Cette réduction reflète les doutes de S&P concernant la capacité du pays à ramener son déficit public sous le seuil de 3% du PIB d’ici la fin du quinquennat en 2027. Elle se base notamment sur son estimation de la poursuite de la hausse du niveau d’endettement dans un contexte de croissance modeste pour effectuer cette évaluation.

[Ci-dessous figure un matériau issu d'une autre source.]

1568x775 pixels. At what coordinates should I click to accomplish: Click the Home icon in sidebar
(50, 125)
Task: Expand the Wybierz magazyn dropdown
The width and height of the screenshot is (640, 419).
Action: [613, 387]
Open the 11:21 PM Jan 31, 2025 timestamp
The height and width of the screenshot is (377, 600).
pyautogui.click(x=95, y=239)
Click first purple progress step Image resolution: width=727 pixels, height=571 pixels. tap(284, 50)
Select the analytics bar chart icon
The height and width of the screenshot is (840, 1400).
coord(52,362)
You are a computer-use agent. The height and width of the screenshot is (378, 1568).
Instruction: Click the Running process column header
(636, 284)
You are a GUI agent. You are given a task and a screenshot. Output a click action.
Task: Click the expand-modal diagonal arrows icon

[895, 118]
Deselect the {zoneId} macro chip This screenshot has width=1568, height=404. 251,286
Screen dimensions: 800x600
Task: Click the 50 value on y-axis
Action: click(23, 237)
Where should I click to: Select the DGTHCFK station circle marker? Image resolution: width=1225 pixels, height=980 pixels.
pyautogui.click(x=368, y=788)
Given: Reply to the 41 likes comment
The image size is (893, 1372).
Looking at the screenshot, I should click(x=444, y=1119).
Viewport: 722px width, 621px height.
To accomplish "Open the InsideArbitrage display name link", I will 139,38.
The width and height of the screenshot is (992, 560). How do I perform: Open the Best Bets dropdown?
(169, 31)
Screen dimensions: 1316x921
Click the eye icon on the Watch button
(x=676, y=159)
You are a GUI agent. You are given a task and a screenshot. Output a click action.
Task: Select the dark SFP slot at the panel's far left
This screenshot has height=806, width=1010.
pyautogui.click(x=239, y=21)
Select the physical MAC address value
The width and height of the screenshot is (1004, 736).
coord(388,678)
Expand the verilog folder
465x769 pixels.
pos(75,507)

Cela mettra donc une pression supplémentaire sur le gouvernement et pourrait compliquer l’élaboration du projet de loi de finances pour l’année 2025 prévu à l’automne.

Les marchés n’ont pas réagi à la nouvelle, qui avait été anticipée de longue date, à la suite notamment de l’avertissement donné par l’agence S&P fin 2022. L’écart de rendement entre la France et l’Allemagne est donc resté sous les 0,5%, signe qu’aucune turbulence particulière n’est à observer sur les actifs financiers.

Enfin, la France comptait émettre entre 10,5 et 12 milliards d’euros d'obligations assimilables du Trésor (OAT) hier. C’est chose faite puisqu’elle a émis au maximum de la tranche via trois émissions à 10, 15 et 30 ans. Ce placement montre bien l’engouement pour le rendement offert malgré l’intervention de l’agence de notation.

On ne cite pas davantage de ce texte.